Transcribe the line containing "Viewport: 960px width, 591px height." and every line after it, exactly, through the end of the records.

##### THE DATA #####

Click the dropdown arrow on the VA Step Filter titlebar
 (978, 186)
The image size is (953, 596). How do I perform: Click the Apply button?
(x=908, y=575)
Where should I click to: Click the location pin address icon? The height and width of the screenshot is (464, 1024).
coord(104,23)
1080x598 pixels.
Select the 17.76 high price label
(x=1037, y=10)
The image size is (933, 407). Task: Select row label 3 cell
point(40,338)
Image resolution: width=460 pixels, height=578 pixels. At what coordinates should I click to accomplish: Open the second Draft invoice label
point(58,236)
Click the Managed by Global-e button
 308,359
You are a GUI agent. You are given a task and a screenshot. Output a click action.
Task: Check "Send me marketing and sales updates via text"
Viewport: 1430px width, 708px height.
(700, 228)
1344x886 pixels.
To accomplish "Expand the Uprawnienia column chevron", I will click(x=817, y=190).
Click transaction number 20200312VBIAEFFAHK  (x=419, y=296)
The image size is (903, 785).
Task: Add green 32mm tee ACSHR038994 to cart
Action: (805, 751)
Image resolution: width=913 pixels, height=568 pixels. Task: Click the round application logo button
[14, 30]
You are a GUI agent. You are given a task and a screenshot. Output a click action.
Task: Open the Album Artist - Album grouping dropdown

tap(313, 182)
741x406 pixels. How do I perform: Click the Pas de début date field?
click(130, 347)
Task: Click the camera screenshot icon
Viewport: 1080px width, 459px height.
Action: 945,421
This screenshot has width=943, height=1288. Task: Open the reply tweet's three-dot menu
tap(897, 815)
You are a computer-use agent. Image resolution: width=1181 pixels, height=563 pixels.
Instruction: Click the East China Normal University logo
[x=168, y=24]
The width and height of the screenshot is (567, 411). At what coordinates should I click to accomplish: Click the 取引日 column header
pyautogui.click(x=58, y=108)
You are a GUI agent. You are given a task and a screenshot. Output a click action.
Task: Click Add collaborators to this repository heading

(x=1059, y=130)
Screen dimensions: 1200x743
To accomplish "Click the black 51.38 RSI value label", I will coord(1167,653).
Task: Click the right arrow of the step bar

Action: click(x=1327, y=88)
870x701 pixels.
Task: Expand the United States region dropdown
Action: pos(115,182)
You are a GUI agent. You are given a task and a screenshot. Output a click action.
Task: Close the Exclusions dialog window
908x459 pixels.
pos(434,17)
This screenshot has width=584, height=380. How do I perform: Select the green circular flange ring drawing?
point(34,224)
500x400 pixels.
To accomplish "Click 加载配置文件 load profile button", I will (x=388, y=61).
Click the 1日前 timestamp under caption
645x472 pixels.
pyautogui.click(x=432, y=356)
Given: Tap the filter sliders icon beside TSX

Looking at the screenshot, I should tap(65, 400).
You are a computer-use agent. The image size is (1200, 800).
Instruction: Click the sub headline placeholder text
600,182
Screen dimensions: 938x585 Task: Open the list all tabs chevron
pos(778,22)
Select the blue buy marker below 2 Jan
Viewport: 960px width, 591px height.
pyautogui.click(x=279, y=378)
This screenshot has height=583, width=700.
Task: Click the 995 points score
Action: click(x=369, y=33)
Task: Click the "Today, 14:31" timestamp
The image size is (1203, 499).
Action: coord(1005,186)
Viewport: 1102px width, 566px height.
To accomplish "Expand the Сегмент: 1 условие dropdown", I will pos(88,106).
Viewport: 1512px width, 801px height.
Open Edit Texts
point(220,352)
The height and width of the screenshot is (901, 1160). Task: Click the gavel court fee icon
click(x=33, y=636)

#####

▶ EXPECTED ANSWER
Viewport: 960px width, 591px height.
pyautogui.click(x=279, y=378)
This screenshot has height=583, width=700.
Task: Click the 995 points score
Action: click(x=369, y=33)
Task: Click the "Today, 14:31" timestamp
The image size is (1203, 499).
Action: coord(1005,186)
Viewport: 1102px width, 566px height.
To accomplish "Expand the Сегмент: 1 условие dropdown", I will pos(88,106).
Viewport: 1512px width, 801px height.
Open Edit Texts
point(220,352)
The height and width of the screenshot is (901, 1160). Task: Click the gavel court fee icon
click(x=33, y=636)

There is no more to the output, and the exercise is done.